Diaram was recently recognised for her work by the Press Association of Jamaica. Added to that, her show DWRAP is now the number one entertainment show on CVM, according to a recent media survey. She believes entertainment should be approached differently.
"Producing entertainment programmes is beyond just the main stage. There should be no stereotypes and during our features, we don't limit entertainment to class. We show areas of entertainment that would normally be left out, so that boosts our popularity. Even when we interview artistes, we try getting news besides the ordinary to see how best we can create an impact," she said.
"I think we (men and women) are equally capable but we are judged based on sexuality. Sometimes we are even more creative but some people can't look beyond our sex, some people tend to think that a male works hard to achieve success but a woman does other things to get success or simply because we are pretty, but that is a misconception," Diaram said.

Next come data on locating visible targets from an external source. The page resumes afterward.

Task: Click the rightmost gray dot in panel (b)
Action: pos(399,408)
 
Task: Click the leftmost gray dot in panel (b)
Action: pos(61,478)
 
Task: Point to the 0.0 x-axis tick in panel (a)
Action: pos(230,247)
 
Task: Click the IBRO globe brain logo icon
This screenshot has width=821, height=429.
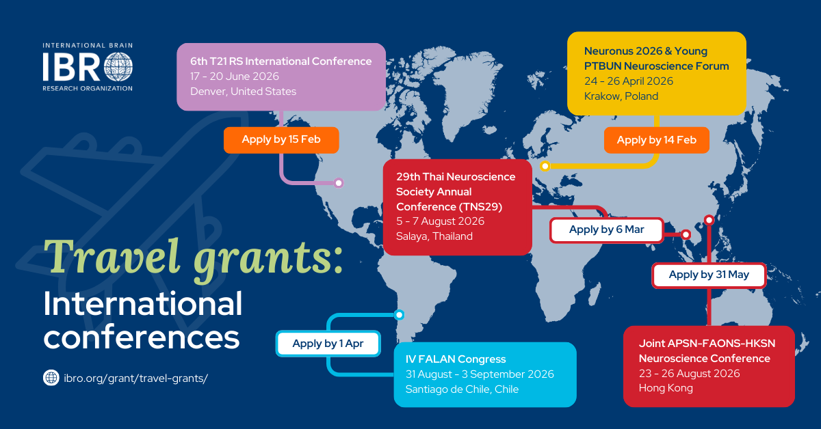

Producer and presenter of TVJ's Entertainment Prime, Debby Bissoon, thinks women have drawn closer to radio and television production because the areas allow for more freedom of expression.
"I think it has to do with the fact that we are very creative and artistic beings. And radio and television provides that outlet for expression. The music business has forever been dominated by male producers. Female record producer, The Wizard, is a really good inspiration for females who want to get into that business but it will be tough. The challenge female artistes face in the business will be the same challenge aspiring female producers face," she continued.
"Women are good producers, innately many have an eye for detail. We may sometimes come off as confusing but we all know that when a woman is passionate about something there is no stopping her. So I think we're (men and women) equally capable of replicating quality production," Bissoon said.
TVJ producer, Sharon Schroeter, says she has never been stereotyped by her male counterparts.
"There has never been an issue with male producers. From I've been working in television it has always been a female-dominated field. When women get into production they are more passionate about making a change so maybe that is why there are so much women in that side of things, but the male producers around me have always showed mutual respect," Schroeter said.
Diaram is set to produce a Valentine's Day show called Game of Hearts, also to be aired on CVM TV, while Debby Bissoon has now gone into radio.
Several other women have contributed to production in entertainment.
Women like Donna Chin from KLAS FM, Deniese 'Isis' Miller from Rootz FM, Sharon Burke, who produces events, Jenny Jenny from Hitz FM, among a host of others.